Best of 2014 The DIY List 2014: This year’s comeback Kings and Queens

From Jamie T to Outkast, Kyle MacNeill considers the 2014 reunions worth remembering, and those that are best forgotten.

Excluding the catty Twitter rebuttals perpetrated by Azealia Banks and the like, there are two main types of comebacks in music. The first is a return from a long period of inactivity, usually coming from an enigmatic band that hope to reignite interest in their music through a new release. The downside is, of course, leaving the hiatus too long could render a new record about as irrelevant as a shoe horn; the kind of archaic thing that you’d see lying on your Nan’s dressing table next to perm curlers and a copy of Crotchet World.

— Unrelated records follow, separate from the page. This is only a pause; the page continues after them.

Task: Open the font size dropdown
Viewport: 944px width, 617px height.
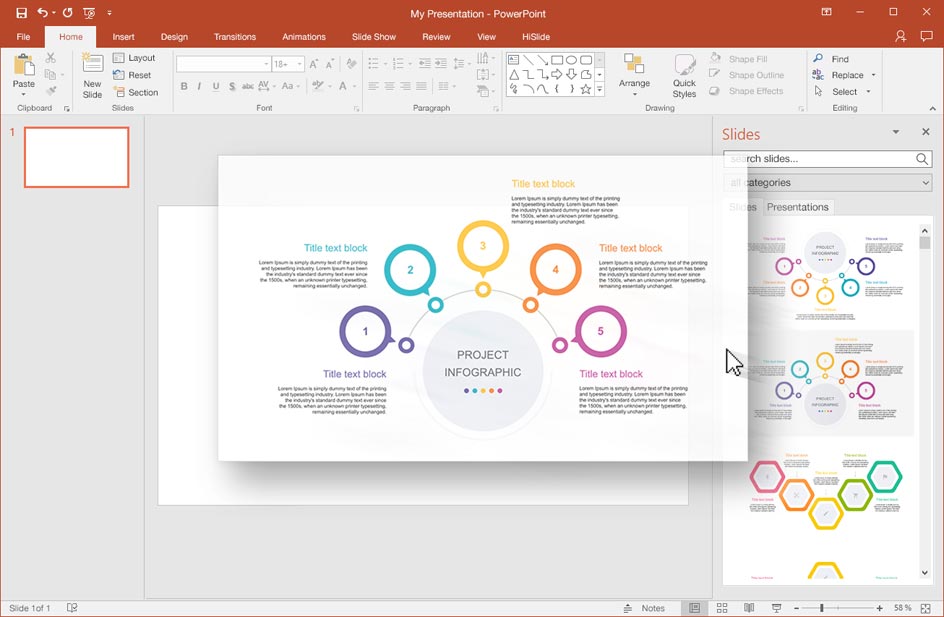Action: point(300,64)
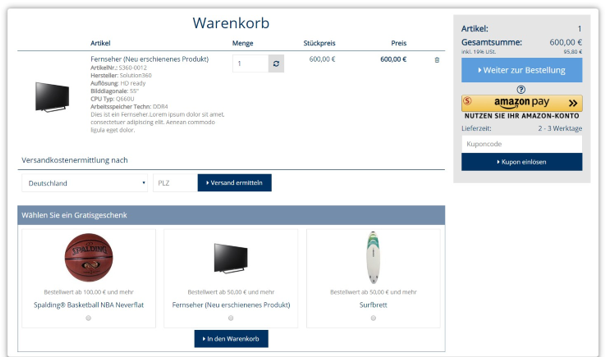Refresh the quantity with the update icon
Screen dimensions: 607x363
pyautogui.click(x=276, y=63)
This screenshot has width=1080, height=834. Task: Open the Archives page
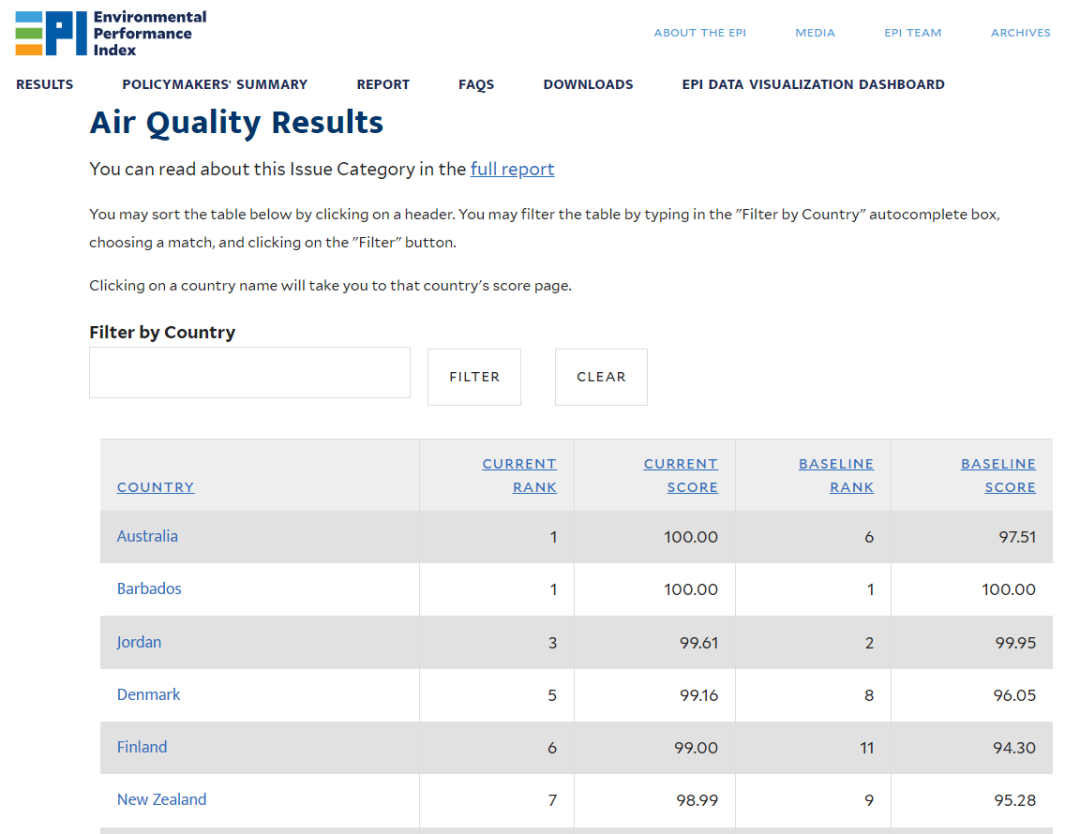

The second type of comeback is the notorious reunion; where a disbanded group decide to give it another shot, which is certainly never fuelled by a dodgy offshore investment / lack of funds (OK, it is at least some of the time). Cynicism aside, comebacks can often be bloody fantastic for both band and fans, with the optimum formula being like something from a insomniac-curing economics lecture; high demand and a recently low supply of new music. Both of these categories exclude 2014’s most memorable comeback - that of S Club 7. Because let’s face it, Paul’s ‘The David Brent Dance’ is in a world of its own.